According to her, the Sun has some anti-inflammatory properties, some patients will notice an improvement in acne after having been out in the Sun, but it can be an issue, because as the Sun is drying the skin out, those dry dead skin cells can be clogging that hair follicle and causing some acne. Natalie Suarez, Physician Assistant with Sunset Dermatology, explains the diagnose of rosacea is made clinically, with physical exams and history taking of the patient. But, a lot of the times, it can be confused with other skin conditions, like lupus or an allergic dermatitis.

She points out fair skin patients are more sun sensitive, and because sun is one of the triggers from rosacea, they have an increased incidence. Nose, cheeks, chin and forehead are the most common locations of rosacea. Natalie Suarez, Physician Assistant with Sunset Dermatology, says it is most common in the middle-aged group population, between the ages of 30 and 50.
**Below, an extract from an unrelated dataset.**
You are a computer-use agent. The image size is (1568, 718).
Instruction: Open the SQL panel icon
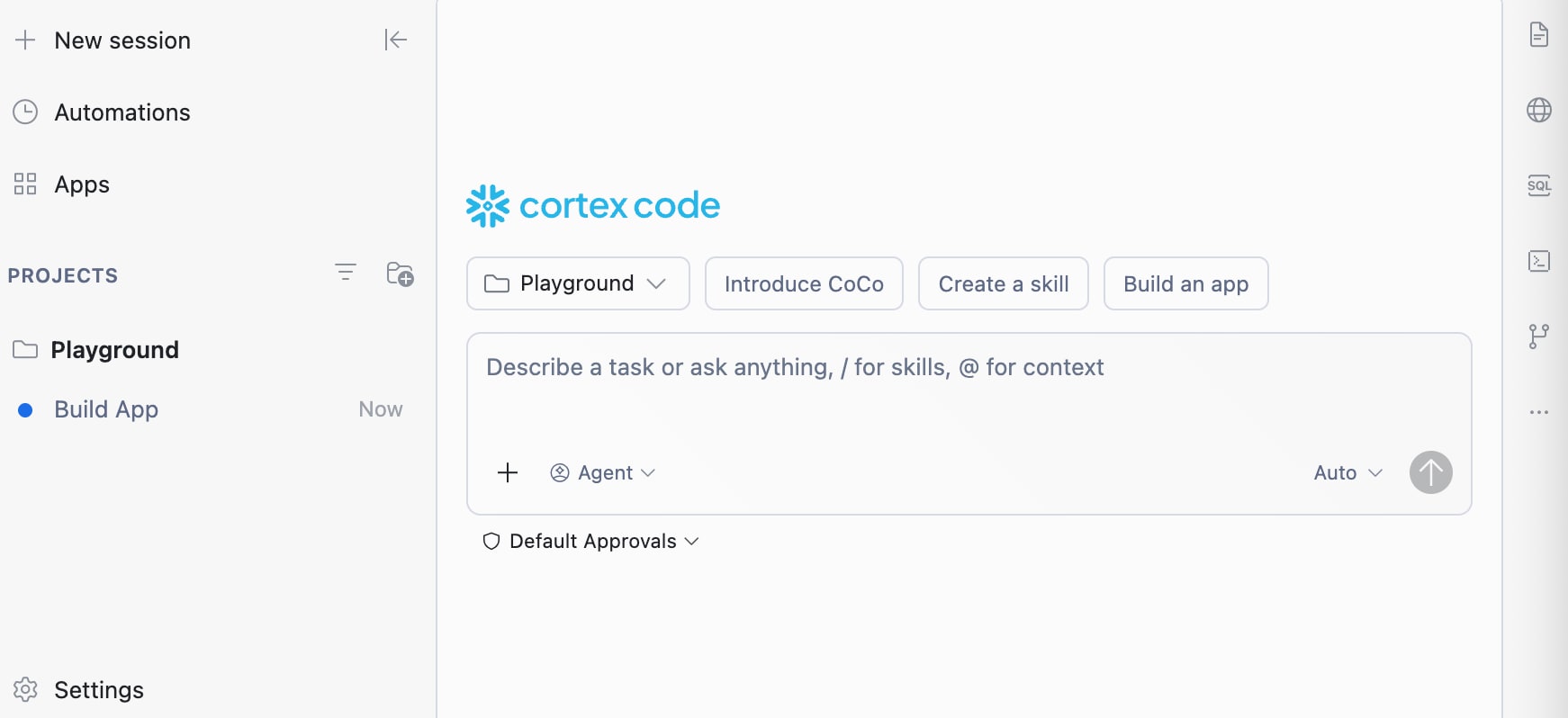click(1539, 185)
She also explains females are at an increased risk of developing rosacea; but when men get it, they get it more severe. She points out genetics does not play a huge role, but they are finding more evidence that patients with family members with a history of rosacea have increased incidence of rosacea. Persistent redness and skin thickening are diagnostic signs of rosacea. Natalie Suarez, Physician Assistant with Sunset Dermatology, explains it looks like the patient has a sunburn all the time. It is typically on the cheeks, the nose, and the forehead.

She also says skin thickening is more common in patients who leave rosacea untreated for many years, and the nose becomes very large and glandular. The major signs of rosacea are flushing, bumps and pimples, visible blood vessels, and eye irritation. Natalie Suarez, Physician Assistant with Sunset Dermatology, explains rosacea is a very complex disorder, and its causes are unknown; but there are a lot of proposed theories about what could be causing it. One theory says it is a disorder or abnormality in the immune system.
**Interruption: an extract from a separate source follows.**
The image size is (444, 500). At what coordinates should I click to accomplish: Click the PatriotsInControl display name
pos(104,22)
Some of the common triggers of rosacea are sun exposure, emotional stress, hot weather, wind, heavy exercise, alcohol consumption, and hot baths. She recommends protecting your skin from the sun, because sun exposure can cause flushing of the skin. Natalie Suarez, Physician Assistant with Sunset Dermatology, says the most important thing regarding treatment is setting realistic expectations, because rosacea is not a curable condition. She points out sometimes it takes four to six weeks to start seeing an improvement in the skin.

She explains one of the first steps in managing rosacea is establishing a good healthy skin barrier with gentle cleanser, moisturizers, and some prescription products. There are four types of rosacea: vascular, inflammatory, phymatous, and ocular. Natalie Suarez, Physician Assistant with Sunset Dermatology, says vascular rosacea is when patients are presenting with that persistent facial redness, episodes of flushing and visible blood vessels in the skin. The inflammatory rosacea is when patients are also developing an acne like an eruption.
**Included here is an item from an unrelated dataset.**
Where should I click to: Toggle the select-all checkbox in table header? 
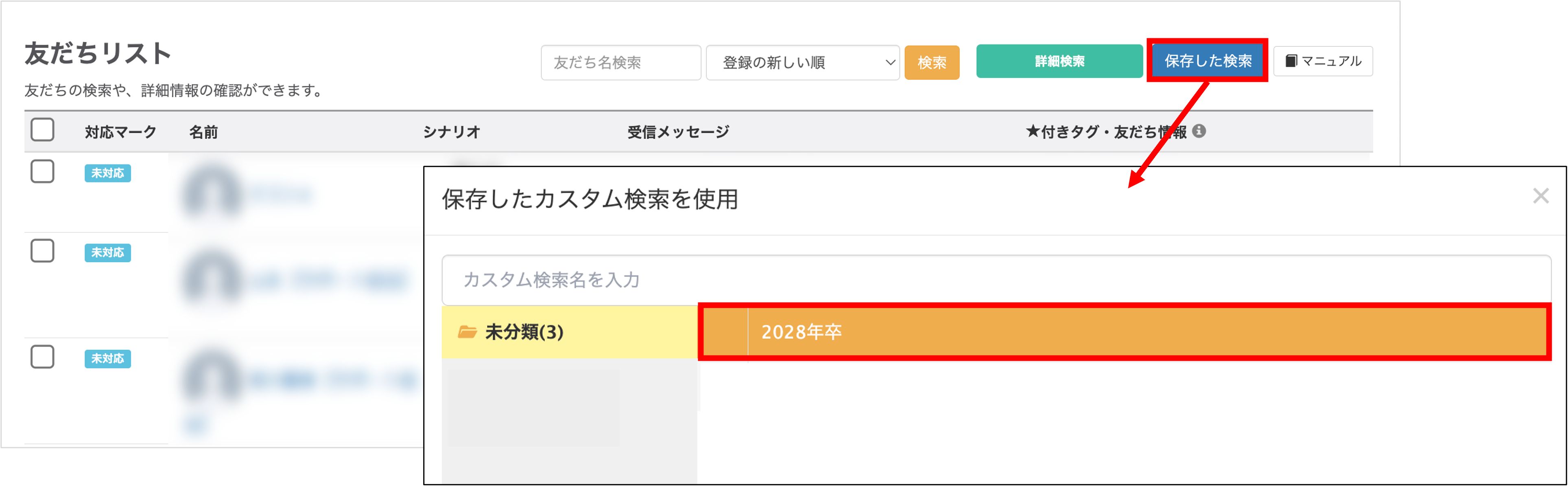43,130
She explains the phymatous rosacea is when the skin becomes thickened and it can cause the skin to look very bumpy in appearance. And the ocular rosacea is when patients get what looks like conjunctivitis, it is redness of the inside of the eye and on the eyelid margin. Cleansing face twice and moisturizing daily, protecting your skin from the sun, choosing rosacea friendly products, testing the products, and being gentle are tips to take care of rosacea. Natalie Suarez, Physician Assistant with Sunset Dermatology, says testing products is important, because a lot of patients with rosacea do not tolerate products well.

She recommends testing it on the neck and not on the center of your face to see the reaction to it. She also explains when patients have redness in the skin, the first thing they want to do is getting the biggest foundation they can find and cover their skin up, but they are harming themselves because it is aggravating their rosacea. She suggests using products geared towards sensitive skin.